Seit einigen Tagen weist die deutsche Seite der Online-Enzyklopädie Wikipedia mehr als 205.000 Artikel auf. Sie ist damit dem neuen Brockhaus mit 300.000 Stichworten dicht auf den Fersen. Doch kann die Online-Enzyklopädie mit dem bekanntesten deutschsprachigen Lexikon konkurrieren?
205.000. Das war der letzte Meilenstein. „Richard von Drasche-Wartinberg, österreichischer Asienforscher, Industrieller und Maler” lautet der 205.000. Eintrag im deutschsprachigen Ableger der Online-Enzyklopädie Wikipedia, erstellt am 2. März 2005 um 16.56 Uhr. Mittlerweile sind über 207.000 Artikel in der deutschen Wikipedia verfügbar, und täglich kommen fast 500 Einträge hinzu. Etwa alle 16 Wochen verdoppelt sich der Umfang des Internet-Lexikons.
Damit stellt Wikipedia eine ernsthafte Bedrohung für die klassischen Nachschlagewerke wie den Brockhaus dar.
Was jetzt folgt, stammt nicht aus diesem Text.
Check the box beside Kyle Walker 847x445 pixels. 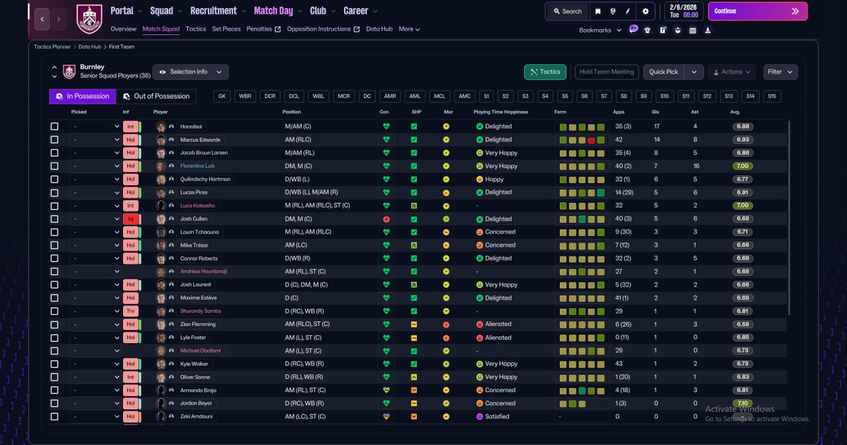click(54, 364)
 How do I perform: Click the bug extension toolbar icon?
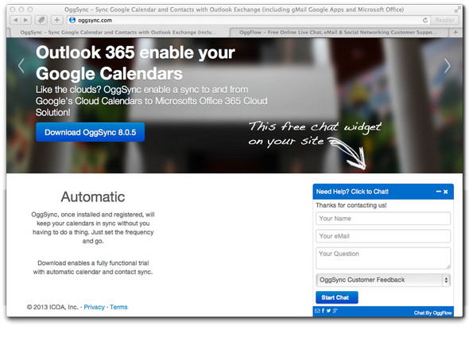[41, 21]
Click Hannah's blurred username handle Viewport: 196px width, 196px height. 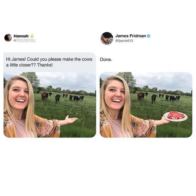[25, 40]
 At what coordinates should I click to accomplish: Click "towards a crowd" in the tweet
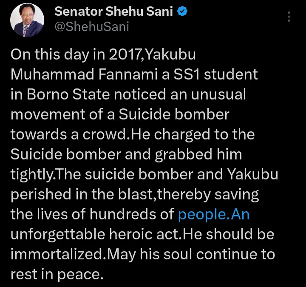[x=69, y=135]
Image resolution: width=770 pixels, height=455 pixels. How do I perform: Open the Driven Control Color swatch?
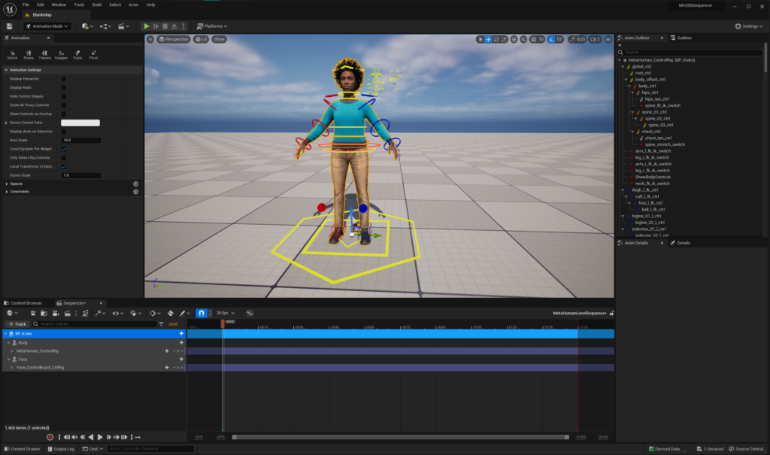80,123
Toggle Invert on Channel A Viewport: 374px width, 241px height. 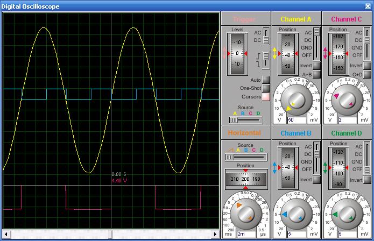[x=316, y=66]
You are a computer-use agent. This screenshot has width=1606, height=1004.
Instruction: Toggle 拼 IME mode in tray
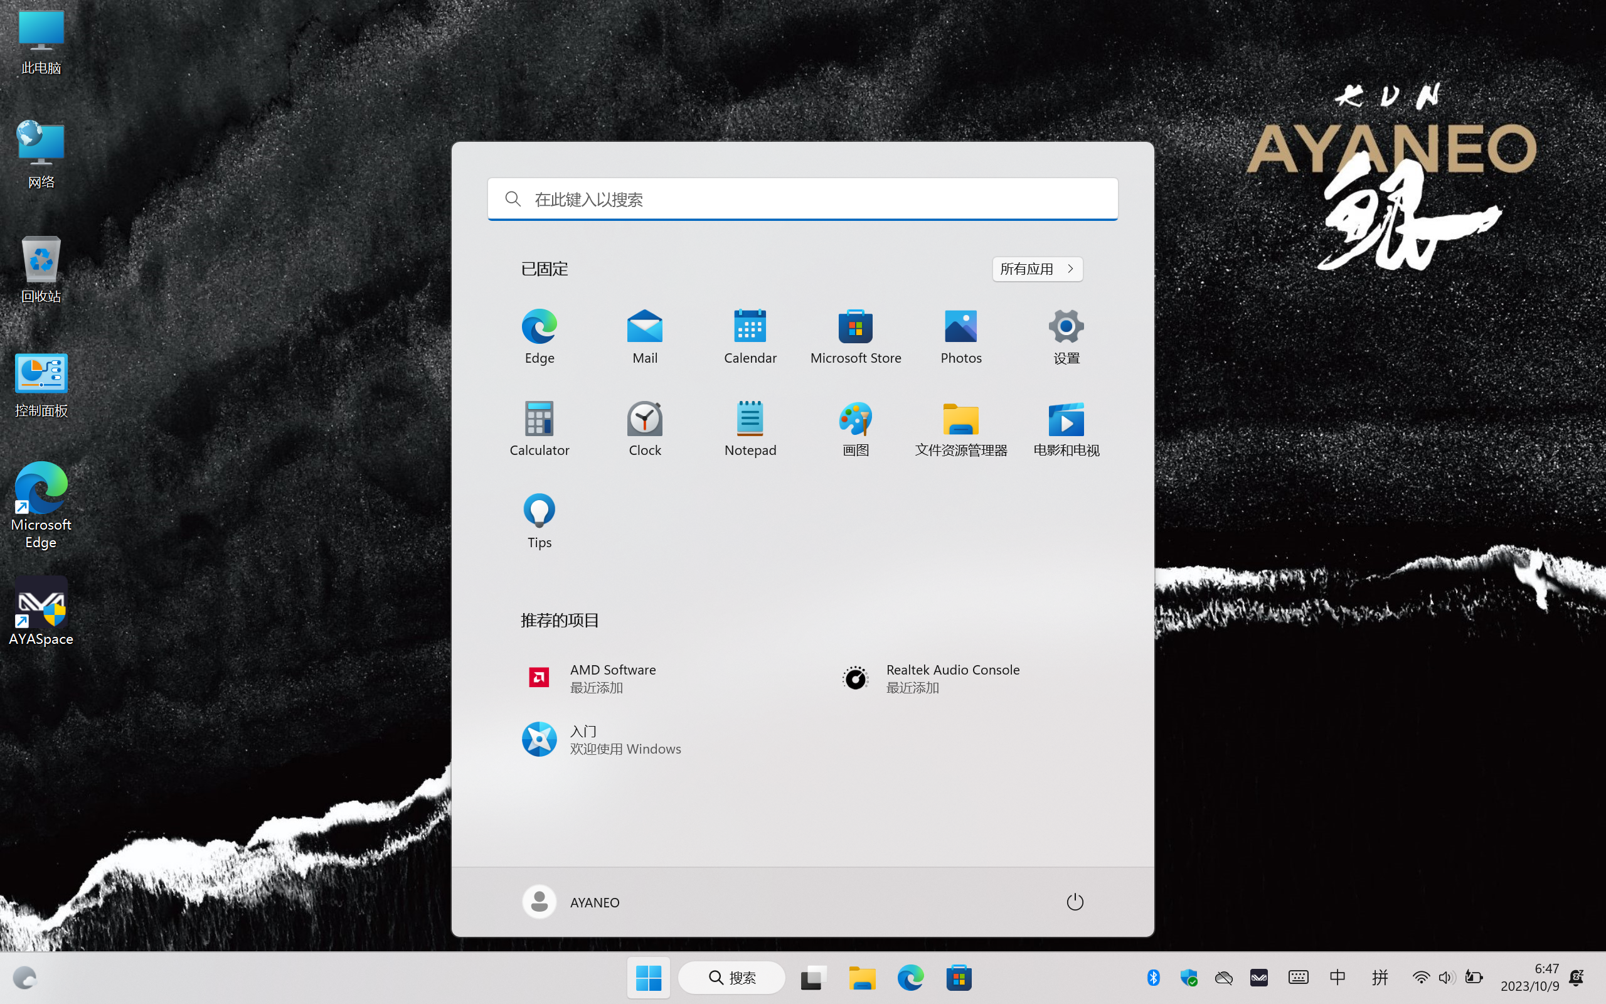click(x=1380, y=977)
Eine mehrbändige Ausgabe des Branchenführers ist noch immer eine Investition fürs Leben, die Informationen darin gelten als verlässlich und seriös. Deshalb ist man bei Brockhaus angesichts des exponentiellen Wachstums der Einträge bei Wikipedia auch skeptisch. „Objektiv gesichertes Wissen, durch 1.000 Wissenschaftler und die Redaktion garantiert” sind den Verlegern aus Mannheim wichtiger als bloße Masse. Dabei bringt der Brockhaus durchaus auch einiges auf die Waage. In diesem Jahr erscheint die 21. Auflage der Enzyklopädie, 30 Bände, 300.000 Stichwörter und insgesamt 60 Kilogramm schwer. Wie der Prozess gegen Michael Jackson ausgeht, was als die offizielle Opferzahl des Tsunami in Südostasien gilt, und wie sich der Gesundheitszustand des Papstes in den nächsten Wochen entwickeln wird, findet darin vermutlich keinen Eingang mehr. Denn ein Nachteil der gedruckten Enzyklopädie ist der Vorlauf, den sie benötigt, bis sie schließlich mit 1,60 Meter Länge im Bücherregal steht. Aktuelle Ereignisse bleiben deshalb oft unberücksichtigt.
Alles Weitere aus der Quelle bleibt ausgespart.